3.鮮緑色で莢の表面は子実の部分が目立たず、なめらかです。
4.株は従来品種より馬力型で大きくなるため、誘引を必要とします。
5.一斉収穫タイプでなく、2~3週間かけて収穫していくタイプです。中生から中晩生品種。(他のつるなしより遅い)
6.適期を過ぎた収穫や乾燥、高温により莢にスジが出ることがあるので注意します。
●栽培のポイント
・吸肥力が強い品種のため、施肥は10a当たり窒素で8~10kgとし、開花後の追肥で追っていきます。ハウスなどの施設栽培は残肥に気をつけて、少なめにします。
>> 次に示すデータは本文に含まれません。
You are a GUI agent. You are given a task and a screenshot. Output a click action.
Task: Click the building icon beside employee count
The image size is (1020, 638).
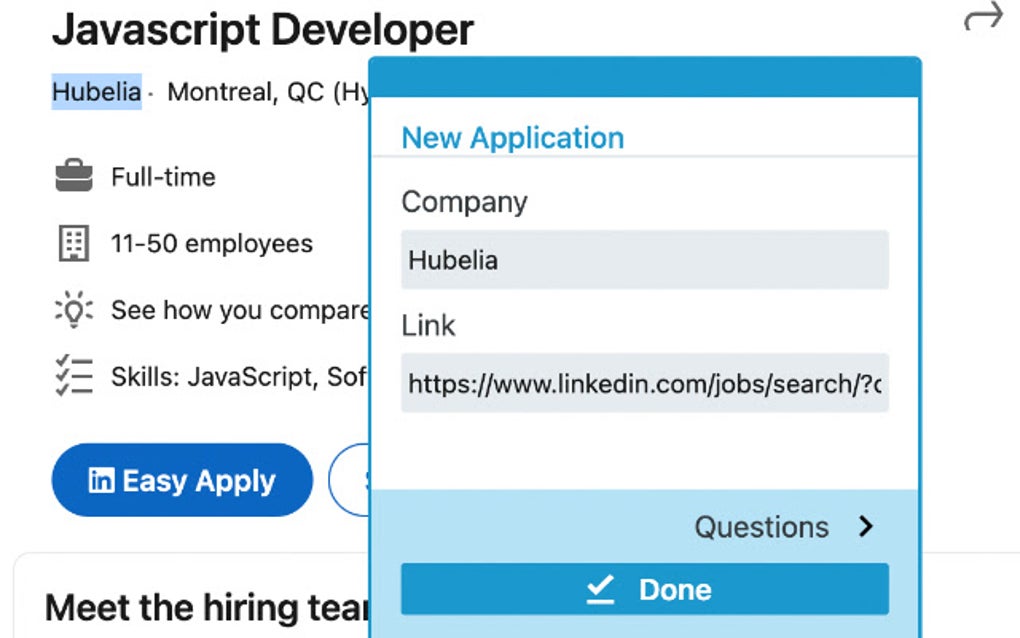pyautogui.click(x=73, y=243)
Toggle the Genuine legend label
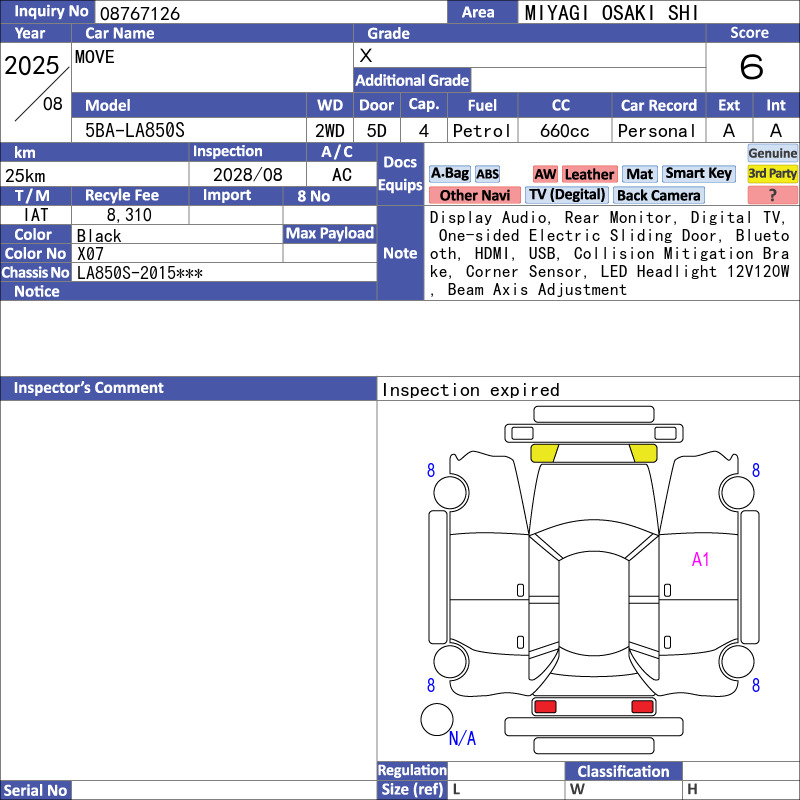Viewport: 800px width, 800px height. coord(772,153)
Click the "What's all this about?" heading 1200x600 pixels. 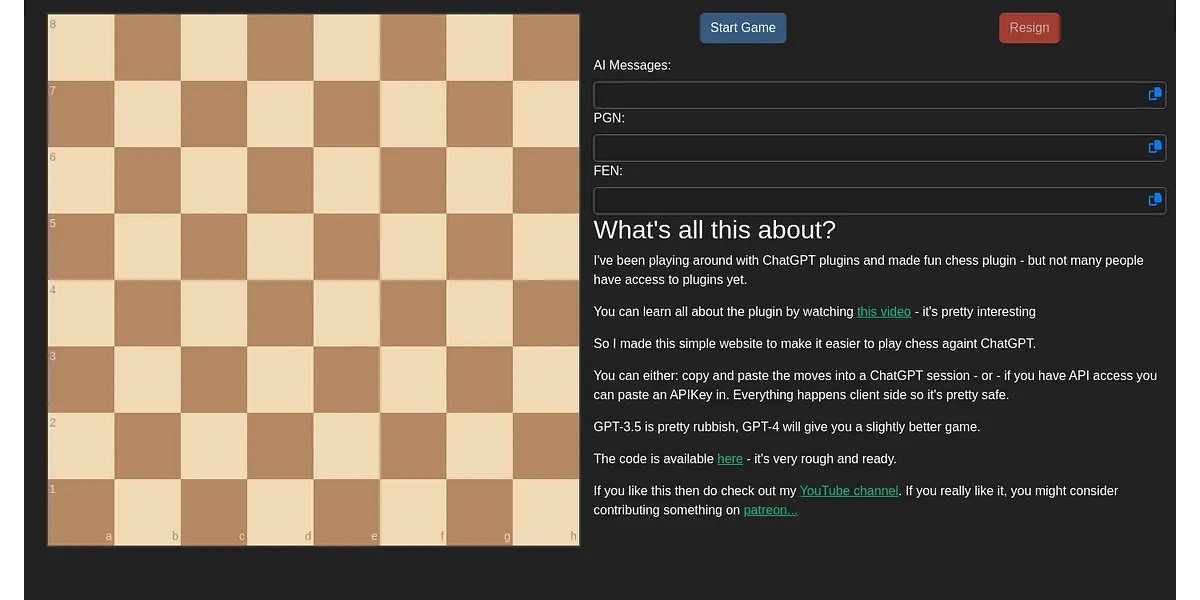point(714,230)
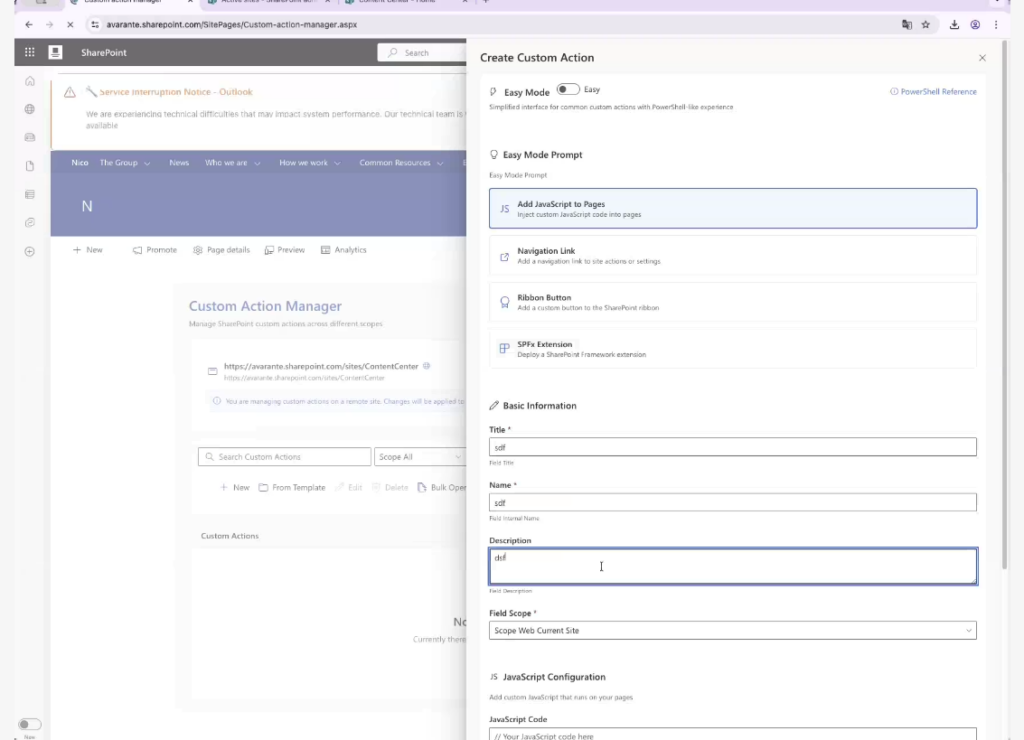
Task: Close the Create Custom Action panel
Action: (x=982, y=58)
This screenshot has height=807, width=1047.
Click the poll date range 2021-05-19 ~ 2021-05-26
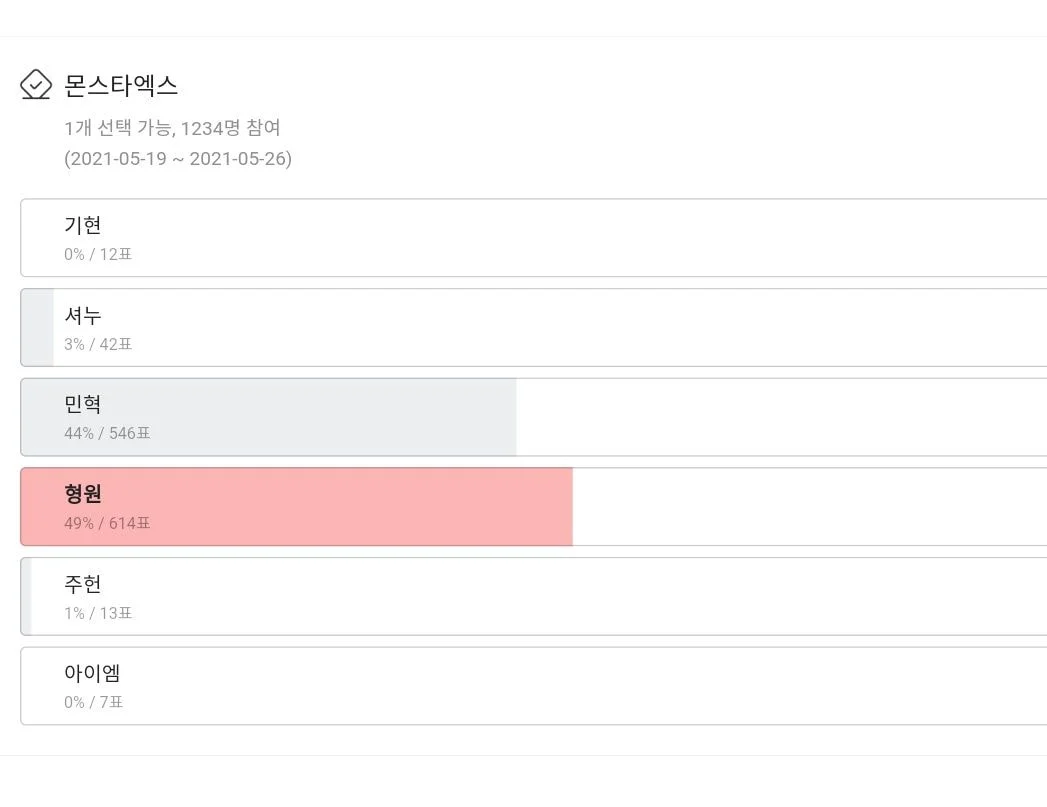(x=178, y=159)
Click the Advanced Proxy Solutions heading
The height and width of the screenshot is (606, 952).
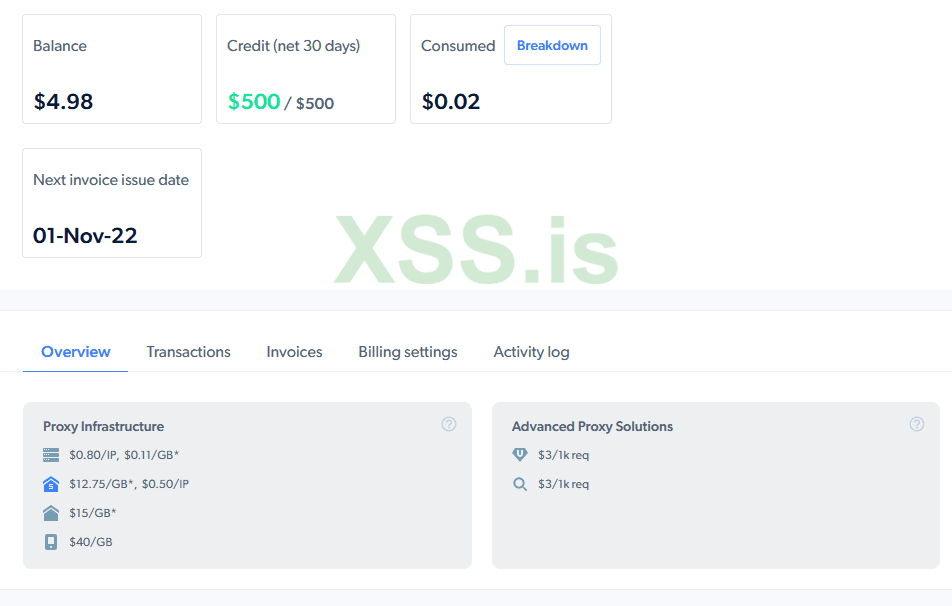coord(592,426)
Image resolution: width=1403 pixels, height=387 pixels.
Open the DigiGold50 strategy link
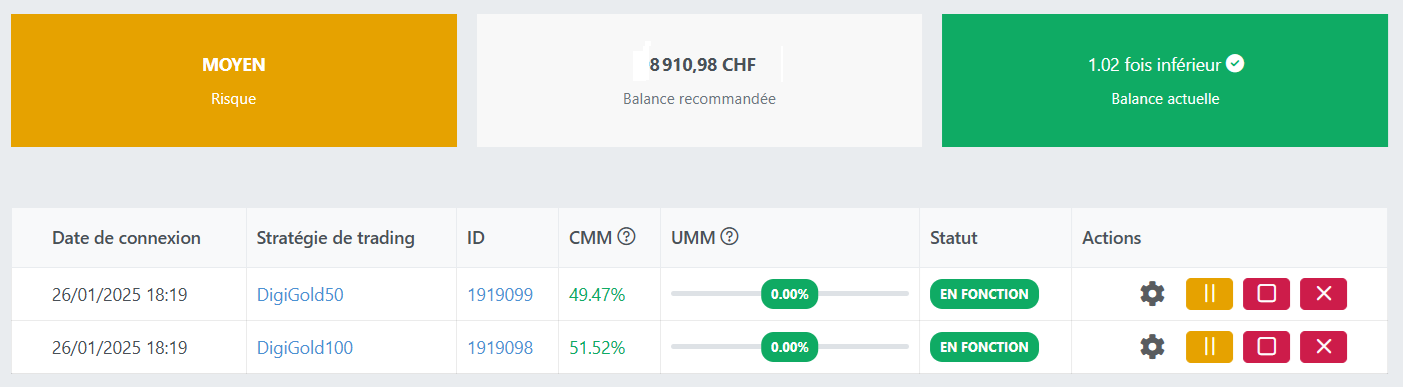(300, 295)
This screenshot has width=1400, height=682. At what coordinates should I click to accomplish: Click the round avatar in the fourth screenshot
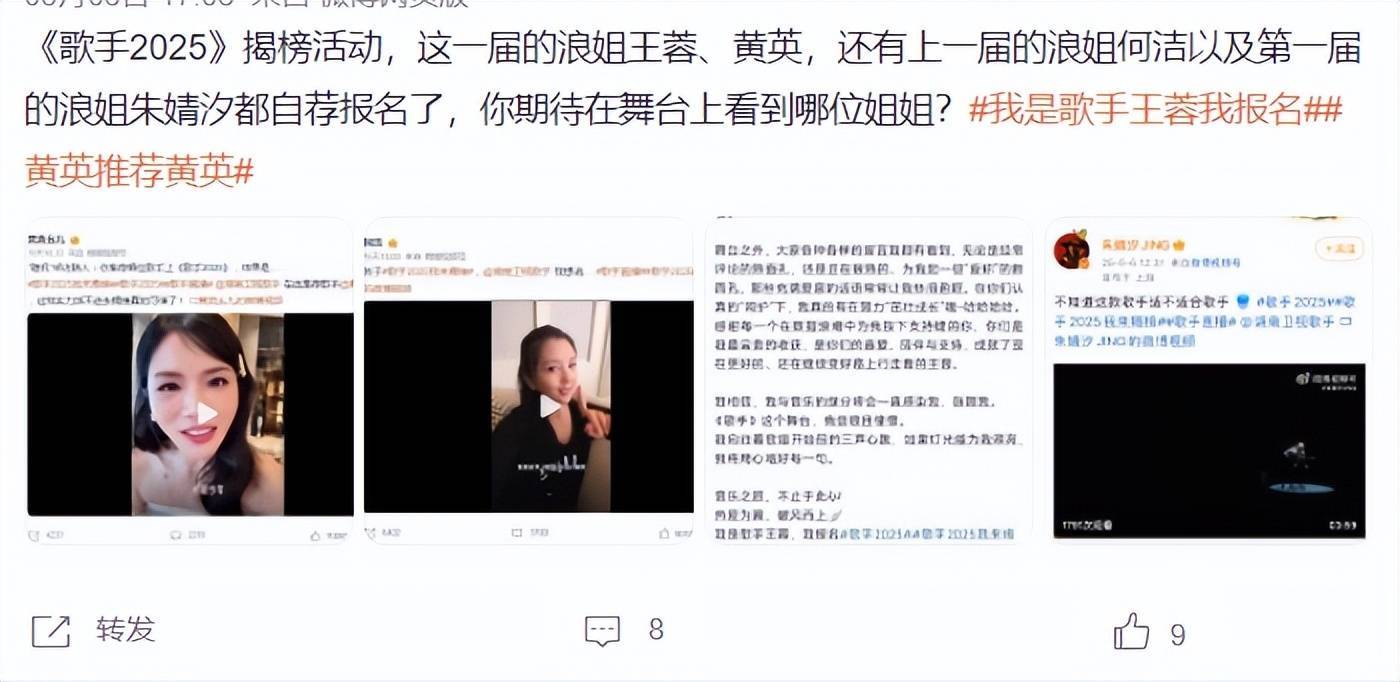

・低温期の播種はプラグを利用します。なお、移植は初生葉展開時とし、根を傷めないよう注意します。
・他のインゲンよりも株が大きく長莢のため、開花期以降にとくに水を必要とします。マルチ栽培で水分を確保し、開花期以降適宜灌水をしたほうが生産量は安定します。乾燥により株が弱ったり、莢にスジが出たりすることがあるので注意します。
・追肥は開花初期に行い、莢のつきや肥大をはかり、なり疲れに注意します。
・露地栽培においては、より安定した収穫をするためにも雨よけ栽培がおすすめです。
・収穫は莢幅7~8㎜(長さ16~19㎝)が適期です。適期を過ぎたり盛夏期の収穫はスジが出ることがあります。つるなしインゲンの従来品種並みの長さでも収穫できますが、上記の幅と長さで収穫したほうが、この品種のもつ食味・食感のよさを発揮できます。
・盛夏期は着莢が遅れる可能性があるので、栽培はさけてください。